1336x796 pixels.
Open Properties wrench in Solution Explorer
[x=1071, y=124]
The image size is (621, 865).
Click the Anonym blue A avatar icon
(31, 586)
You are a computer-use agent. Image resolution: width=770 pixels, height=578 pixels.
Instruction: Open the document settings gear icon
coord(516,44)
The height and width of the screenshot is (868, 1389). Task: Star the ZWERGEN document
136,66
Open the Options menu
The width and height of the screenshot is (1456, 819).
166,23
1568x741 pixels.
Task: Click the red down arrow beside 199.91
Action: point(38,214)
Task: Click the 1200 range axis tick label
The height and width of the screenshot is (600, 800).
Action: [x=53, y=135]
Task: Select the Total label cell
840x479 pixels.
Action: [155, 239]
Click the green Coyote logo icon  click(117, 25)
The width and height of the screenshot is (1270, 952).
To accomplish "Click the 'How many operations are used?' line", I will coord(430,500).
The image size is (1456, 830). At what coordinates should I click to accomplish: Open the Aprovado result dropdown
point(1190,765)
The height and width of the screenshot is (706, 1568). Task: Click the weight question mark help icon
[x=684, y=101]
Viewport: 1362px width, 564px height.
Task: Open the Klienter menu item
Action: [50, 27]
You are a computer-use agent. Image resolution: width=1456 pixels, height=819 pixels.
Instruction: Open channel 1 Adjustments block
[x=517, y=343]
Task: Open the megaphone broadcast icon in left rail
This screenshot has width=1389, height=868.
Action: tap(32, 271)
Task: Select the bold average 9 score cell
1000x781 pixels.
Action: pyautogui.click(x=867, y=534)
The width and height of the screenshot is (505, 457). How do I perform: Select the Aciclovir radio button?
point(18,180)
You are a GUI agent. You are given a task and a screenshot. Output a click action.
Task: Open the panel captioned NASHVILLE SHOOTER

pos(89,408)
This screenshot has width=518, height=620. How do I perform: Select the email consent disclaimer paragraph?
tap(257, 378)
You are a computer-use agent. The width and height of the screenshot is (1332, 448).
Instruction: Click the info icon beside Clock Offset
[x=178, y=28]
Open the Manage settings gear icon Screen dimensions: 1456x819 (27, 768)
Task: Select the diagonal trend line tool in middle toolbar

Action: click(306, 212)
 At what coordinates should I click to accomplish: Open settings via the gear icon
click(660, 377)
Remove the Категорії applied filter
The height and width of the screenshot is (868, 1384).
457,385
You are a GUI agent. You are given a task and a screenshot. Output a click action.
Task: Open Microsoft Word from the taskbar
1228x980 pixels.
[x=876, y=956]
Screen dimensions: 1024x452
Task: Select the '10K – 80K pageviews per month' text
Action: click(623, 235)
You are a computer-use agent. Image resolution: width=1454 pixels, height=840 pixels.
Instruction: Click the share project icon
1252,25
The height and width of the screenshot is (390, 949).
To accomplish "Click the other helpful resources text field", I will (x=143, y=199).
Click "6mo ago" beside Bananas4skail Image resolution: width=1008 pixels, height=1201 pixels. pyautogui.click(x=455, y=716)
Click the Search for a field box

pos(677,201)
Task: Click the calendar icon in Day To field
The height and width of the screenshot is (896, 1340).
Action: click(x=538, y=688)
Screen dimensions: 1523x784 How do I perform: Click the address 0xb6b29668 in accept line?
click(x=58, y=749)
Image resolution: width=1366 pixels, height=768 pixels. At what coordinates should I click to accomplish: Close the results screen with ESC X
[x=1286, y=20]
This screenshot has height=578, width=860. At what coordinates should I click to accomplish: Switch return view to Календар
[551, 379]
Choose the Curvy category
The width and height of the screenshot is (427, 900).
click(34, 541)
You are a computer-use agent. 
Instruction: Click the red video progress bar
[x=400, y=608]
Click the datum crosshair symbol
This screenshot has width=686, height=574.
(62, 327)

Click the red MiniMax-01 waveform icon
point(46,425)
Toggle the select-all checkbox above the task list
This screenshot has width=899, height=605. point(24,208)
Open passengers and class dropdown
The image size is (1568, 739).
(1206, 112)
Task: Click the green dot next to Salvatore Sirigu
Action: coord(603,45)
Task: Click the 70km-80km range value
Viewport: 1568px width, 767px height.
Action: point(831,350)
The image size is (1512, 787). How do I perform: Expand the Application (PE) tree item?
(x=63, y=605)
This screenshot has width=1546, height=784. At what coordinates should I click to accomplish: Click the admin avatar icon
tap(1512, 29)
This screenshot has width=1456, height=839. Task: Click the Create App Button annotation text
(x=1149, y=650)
───
■ **GOAL**: Copy the lines above without changing any character.

■ **FINAL RESULT**:
1336x796 pixels.
Open Properties wrench in Solution Explorer
[x=1071, y=124]
The image size is (621, 865).
Click the Anonym blue A avatar icon
(31, 586)
You are a computer-use agent. Image resolution: width=770 pixels, height=578 pixels.
Instruction: Open the document settings gear icon
coord(516,44)
The height and width of the screenshot is (868, 1389). Task: Star the ZWERGEN document
136,66
Open the Options menu
The width and height of the screenshot is (1456, 819).
166,23
1568x741 pixels.
Task: Click the red down arrow beside 199.91
Action: point(38,214)
Task: Click the 1200 range axis tick label
The height and width of the screenshot is (600, 800).
Action: [x=53, y=135]
Task: Select the Total label cell
840x479 pixels.
Action: [155, 239]
Click the green Coyote logo icon  click(117, 25)
The width and height of the screenshot is (1270, 952).
To accomplish "Click the 'How many operations are used?' line", I will coord(430,500).
The image size is (1456, 830). At what coordinates should I click to accomplish: Open the Aprovado result dropdown
point(1190,765)
The height and width of the screenshot is (706, 1568). Task: Click the weight question mark help icon
[x=684, y=101]
Viewport: 1362px width, 564px height.
Task: Open the Klienter menu item
Action: [50, 27]
You are a computer-use agent. Image resolution: width=1456 pixels, height=819 pixels.
Instruction: Open channel 1 Adjustments block
[x=517, y=343]
Task: Open the megaphone broadcast icon in left rail
This screenshot has width=1389, height=868.
Action: tap(32, 271)
Task: Select the bold average 9 score cell
1000x781 pixels.
Action: pyautogui.click(x=867, y=534)
The width and height of the screenshot is (505, 457). How do I perform: Select the Aciclovir radio button?
point(18,180)
You are a GUI agent. You are given a task and a screenshot. Output a click action.
Task: Open the panel captioned NASHVILLE SHOOTER

pos(89,408)
This screenshot has width=518, height=620. How do I perform: Select the email consent disclaimer paragraph?
tap(257, 378)
You are a computer-use agent. The width and height of the screenshot is (1332, 448).
Instruction: Click the info icon beside Clock Offset
[x=178, y=28]
Open the Manage settings gear icon Screen dimensions: 1456x819 (27, 768)
Task: Select the diagonal trend line tool in middle toolbar

Action: click(306, 212)
 At what coordinates should I click to accomplish: Open settings via the gear icon
click(660, 377)
Remove the Категорії applied filter
The height and width of the screenshot is (868, 1384).
457,385
You are a GUI agent. You are given a task and a screenshot. Output a click action.
Task: Open Microsoft Word from the taskbar
1228x980 pixels.
[x=876, y=956]
Screen dimensions: 1024x452
Task: Select the '10K – 80K pageviews per month' text
Action: click(623, 235)
You are a computer-use agent. Image resolution: width=1454 pixels, height=840 pixels.
Instruction: Click the share project icon
1252,25
The height and width of the screenshot is (390, 949).
To accomplish "Click the other helpful resources text field", I will (x=143, y=199).
Click "6mo ago" beside Bananas4skail Image resolution: width=1008 pixels, height=1201 pixels. pyautogui.click(x=455, y=716)
Click the Search for a field box

pos(677,201)
Task: Click the calendar icon in Day To field
The height and width of the screenshot is (896, 1340).
Action: click(x=538, y=688)
Screen dimensions: 1523x784 How do I perform: Click the address 0xb6b29668 in accept line?
click(x=58, y=749)
Image resolution: width=1366 pixels, height=768 pixels. At what coordinates should I click to accomplish: Close the results screen with ESC X
[x=1286, y=20]
This screenshot has height=578, width=860. At what coordinates should I click to accomplish: Switch return view to Календар
[551, 379]
Choose the Curvy category
The width and height of the screenshot is (427, 900).
click(34, 541)
You are a computer-use agent. 
Instruction: Click the red video progress bar
[x=400, y=608]
Click the datum crosshair symbol
This screenshot has width=686, height=574.
(62, 327)

Click the red MiniMax-01 waveform icon
point(46,425)
Toggle the select-all checkbox above the task list
This screenshot has width=899, height=605. point(24,208)
Open passengers and class dropdown
The image size is (1568, 739).
(1206, 112)
Task: Click the green dot next to Salvatore Sirigu
Action: coord(603,45)
Task: Click the 70km-80km range value
Viewport: 1568px width, 767px height.
Action: point(831,350)
The image size is (1512, 787). How do I perform: Expand the Application (PE) tree item?
(x=63, y=605)
This screenshot has width=1546, height=784. At what coordinates should I click to accomplish: Click the admin avatar icon
tap(1512, 29)
This screenshot has width=1456, height=839. Task: Click the Create App Button annotation text
(x=1149, y=650)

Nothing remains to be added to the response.